• **What is required**: Begin at the first line below and copy each line exactly, ending with the line where "Task: Open the Maritime Transport Draft group" appears.
━━━━━━━━━━━━━━━━━━━━
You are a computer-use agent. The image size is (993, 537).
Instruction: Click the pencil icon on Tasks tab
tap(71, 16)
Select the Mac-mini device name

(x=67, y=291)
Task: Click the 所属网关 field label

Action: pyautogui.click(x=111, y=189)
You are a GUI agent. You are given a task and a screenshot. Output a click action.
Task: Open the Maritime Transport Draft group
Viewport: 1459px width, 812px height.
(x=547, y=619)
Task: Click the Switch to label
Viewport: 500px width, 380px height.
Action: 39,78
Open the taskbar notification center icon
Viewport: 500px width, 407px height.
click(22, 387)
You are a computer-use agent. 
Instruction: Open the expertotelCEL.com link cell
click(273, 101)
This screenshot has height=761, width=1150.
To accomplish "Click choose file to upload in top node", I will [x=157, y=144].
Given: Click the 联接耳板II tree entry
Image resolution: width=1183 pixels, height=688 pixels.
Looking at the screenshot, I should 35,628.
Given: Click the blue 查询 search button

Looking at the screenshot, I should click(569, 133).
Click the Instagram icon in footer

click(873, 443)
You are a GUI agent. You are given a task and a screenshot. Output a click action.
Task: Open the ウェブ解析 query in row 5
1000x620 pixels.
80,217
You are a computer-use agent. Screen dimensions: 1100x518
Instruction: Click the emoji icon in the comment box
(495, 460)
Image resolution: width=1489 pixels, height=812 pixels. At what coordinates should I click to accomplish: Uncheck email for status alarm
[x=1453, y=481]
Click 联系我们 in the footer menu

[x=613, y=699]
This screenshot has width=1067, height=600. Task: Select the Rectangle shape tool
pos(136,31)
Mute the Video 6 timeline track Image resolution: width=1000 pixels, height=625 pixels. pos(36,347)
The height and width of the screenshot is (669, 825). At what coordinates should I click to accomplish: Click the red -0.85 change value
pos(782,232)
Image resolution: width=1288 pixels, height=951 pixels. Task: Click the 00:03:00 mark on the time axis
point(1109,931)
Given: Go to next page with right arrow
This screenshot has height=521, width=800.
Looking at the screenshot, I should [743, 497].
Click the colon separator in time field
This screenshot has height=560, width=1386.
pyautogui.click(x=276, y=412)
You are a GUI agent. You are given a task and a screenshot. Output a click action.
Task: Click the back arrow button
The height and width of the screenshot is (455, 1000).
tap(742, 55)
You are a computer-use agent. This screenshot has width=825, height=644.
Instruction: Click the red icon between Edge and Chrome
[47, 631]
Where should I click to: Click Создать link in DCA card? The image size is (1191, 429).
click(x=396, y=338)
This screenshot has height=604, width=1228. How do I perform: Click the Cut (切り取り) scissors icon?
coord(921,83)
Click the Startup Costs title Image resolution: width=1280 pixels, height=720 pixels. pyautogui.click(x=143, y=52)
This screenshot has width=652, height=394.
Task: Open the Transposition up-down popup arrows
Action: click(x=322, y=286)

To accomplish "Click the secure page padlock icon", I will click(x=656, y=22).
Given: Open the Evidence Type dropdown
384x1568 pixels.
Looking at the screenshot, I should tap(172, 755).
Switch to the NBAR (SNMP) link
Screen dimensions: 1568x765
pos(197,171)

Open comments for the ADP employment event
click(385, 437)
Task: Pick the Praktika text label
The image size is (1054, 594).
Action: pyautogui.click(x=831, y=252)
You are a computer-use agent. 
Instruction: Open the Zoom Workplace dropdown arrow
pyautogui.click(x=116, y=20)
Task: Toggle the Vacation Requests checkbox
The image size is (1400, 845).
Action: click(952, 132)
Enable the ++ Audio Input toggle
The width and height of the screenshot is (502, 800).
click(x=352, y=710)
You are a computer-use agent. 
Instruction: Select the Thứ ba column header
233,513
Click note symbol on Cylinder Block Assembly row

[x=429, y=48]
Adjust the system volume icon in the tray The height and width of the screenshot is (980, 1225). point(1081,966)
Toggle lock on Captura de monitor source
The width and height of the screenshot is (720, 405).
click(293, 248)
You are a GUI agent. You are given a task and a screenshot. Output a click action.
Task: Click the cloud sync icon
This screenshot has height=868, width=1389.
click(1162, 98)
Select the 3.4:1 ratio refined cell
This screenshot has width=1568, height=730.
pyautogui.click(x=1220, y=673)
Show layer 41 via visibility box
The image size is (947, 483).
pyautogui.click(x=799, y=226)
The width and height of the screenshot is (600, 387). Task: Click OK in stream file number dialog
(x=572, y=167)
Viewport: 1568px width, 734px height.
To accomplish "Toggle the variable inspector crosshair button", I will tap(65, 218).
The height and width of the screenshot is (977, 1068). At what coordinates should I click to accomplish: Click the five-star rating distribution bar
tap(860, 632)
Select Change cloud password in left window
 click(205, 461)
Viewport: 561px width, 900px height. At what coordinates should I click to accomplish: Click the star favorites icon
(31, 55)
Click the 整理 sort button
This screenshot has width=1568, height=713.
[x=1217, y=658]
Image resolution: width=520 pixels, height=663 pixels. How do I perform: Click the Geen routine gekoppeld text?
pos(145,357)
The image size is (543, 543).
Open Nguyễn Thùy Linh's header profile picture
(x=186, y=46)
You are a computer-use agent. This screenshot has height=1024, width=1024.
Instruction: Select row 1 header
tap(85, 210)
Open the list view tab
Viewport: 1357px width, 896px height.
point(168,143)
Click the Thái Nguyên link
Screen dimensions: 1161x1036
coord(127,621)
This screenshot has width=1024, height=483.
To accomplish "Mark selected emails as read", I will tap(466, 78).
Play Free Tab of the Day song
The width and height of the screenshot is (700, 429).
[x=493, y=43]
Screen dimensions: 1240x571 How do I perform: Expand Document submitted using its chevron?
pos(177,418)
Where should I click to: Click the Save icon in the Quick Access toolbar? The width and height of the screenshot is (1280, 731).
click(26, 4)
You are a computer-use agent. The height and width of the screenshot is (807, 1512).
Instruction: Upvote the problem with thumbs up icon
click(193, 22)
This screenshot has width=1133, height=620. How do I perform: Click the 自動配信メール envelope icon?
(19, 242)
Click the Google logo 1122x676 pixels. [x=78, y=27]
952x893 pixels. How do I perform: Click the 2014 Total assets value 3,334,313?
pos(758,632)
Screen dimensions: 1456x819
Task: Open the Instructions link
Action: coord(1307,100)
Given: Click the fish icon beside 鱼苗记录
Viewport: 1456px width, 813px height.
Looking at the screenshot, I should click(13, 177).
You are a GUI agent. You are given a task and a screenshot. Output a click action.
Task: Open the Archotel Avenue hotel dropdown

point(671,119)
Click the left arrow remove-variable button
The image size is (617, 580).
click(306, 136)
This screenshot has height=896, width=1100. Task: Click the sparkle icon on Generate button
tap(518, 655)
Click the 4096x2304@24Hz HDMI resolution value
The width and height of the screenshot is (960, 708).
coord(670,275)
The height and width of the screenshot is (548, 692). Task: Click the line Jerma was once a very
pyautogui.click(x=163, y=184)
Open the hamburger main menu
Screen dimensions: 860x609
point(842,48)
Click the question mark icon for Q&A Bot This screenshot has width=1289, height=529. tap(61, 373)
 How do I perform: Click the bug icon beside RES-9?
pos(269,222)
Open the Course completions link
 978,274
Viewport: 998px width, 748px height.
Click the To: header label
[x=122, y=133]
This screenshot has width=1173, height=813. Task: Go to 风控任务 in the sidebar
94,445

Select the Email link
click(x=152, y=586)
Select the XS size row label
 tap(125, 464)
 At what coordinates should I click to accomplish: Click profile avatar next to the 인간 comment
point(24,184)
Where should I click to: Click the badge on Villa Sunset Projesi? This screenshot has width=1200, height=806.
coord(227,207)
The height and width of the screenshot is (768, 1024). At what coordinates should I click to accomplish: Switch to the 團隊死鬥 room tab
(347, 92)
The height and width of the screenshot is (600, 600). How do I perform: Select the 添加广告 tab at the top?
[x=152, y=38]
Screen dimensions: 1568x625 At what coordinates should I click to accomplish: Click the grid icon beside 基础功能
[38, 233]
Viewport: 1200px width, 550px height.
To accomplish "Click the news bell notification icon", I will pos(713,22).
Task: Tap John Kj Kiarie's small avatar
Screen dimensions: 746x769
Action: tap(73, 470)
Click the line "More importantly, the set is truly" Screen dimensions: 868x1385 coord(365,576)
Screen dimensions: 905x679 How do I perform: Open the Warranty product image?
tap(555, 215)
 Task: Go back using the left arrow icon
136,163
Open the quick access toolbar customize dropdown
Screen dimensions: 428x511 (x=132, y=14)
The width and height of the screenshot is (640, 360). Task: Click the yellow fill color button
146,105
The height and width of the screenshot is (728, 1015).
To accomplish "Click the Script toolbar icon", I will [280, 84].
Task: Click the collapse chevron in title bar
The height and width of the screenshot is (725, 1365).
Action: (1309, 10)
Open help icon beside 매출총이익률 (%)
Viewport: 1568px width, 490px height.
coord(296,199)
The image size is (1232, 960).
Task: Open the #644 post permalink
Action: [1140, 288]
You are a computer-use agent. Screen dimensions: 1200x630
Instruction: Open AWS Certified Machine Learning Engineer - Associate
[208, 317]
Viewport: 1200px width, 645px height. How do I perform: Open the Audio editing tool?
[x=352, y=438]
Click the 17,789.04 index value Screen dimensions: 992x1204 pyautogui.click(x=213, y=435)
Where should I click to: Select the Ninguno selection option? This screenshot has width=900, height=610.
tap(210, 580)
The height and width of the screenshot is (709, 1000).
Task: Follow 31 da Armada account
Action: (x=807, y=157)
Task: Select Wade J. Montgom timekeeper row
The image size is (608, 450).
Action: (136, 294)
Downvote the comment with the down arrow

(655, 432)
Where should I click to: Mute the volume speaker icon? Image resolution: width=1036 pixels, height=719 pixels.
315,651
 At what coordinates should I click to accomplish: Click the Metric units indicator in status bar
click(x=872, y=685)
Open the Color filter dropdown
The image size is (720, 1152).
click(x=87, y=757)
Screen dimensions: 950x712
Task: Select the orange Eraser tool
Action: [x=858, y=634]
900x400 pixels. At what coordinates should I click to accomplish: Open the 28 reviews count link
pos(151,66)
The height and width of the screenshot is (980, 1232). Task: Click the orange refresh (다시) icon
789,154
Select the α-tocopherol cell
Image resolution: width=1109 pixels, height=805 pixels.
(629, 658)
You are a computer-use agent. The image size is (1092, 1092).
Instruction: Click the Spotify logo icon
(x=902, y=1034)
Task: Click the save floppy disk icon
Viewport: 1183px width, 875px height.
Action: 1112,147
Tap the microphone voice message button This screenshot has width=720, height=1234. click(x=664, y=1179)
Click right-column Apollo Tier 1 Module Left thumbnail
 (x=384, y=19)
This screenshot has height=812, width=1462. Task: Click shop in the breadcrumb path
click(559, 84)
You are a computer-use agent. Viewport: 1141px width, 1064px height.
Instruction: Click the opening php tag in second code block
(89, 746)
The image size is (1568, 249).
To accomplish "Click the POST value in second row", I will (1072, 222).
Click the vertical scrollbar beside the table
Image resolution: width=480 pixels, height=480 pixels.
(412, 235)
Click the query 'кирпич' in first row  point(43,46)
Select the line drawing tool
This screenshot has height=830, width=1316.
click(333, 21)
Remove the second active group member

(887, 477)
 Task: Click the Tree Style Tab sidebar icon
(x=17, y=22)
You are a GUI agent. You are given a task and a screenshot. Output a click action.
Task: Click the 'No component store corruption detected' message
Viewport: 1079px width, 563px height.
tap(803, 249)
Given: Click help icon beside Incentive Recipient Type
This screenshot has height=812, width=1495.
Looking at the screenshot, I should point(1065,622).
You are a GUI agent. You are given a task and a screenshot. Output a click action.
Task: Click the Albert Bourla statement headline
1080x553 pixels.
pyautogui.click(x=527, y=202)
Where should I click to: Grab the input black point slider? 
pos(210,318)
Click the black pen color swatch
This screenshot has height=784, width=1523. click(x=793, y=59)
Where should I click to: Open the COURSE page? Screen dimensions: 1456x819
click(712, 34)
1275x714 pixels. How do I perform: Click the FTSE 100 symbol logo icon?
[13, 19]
━━━━━━━━━━━━━━━━━━━━
• **Output for this exercise**:
You are a computer-use agent. The image size is (993, 537).
Instruction: Click the pencil icon on Tasks tab
tap(71, 16)
Select the Mac-mini device name

(x=67, y=291)
Task: Click the 所属网关 field label

Action: pyautogui.click(x=111, y=189)
You are a GUI agent. You are given a task and a screenshot. Output a click action.
Task: Open the Maritime Transport Draft group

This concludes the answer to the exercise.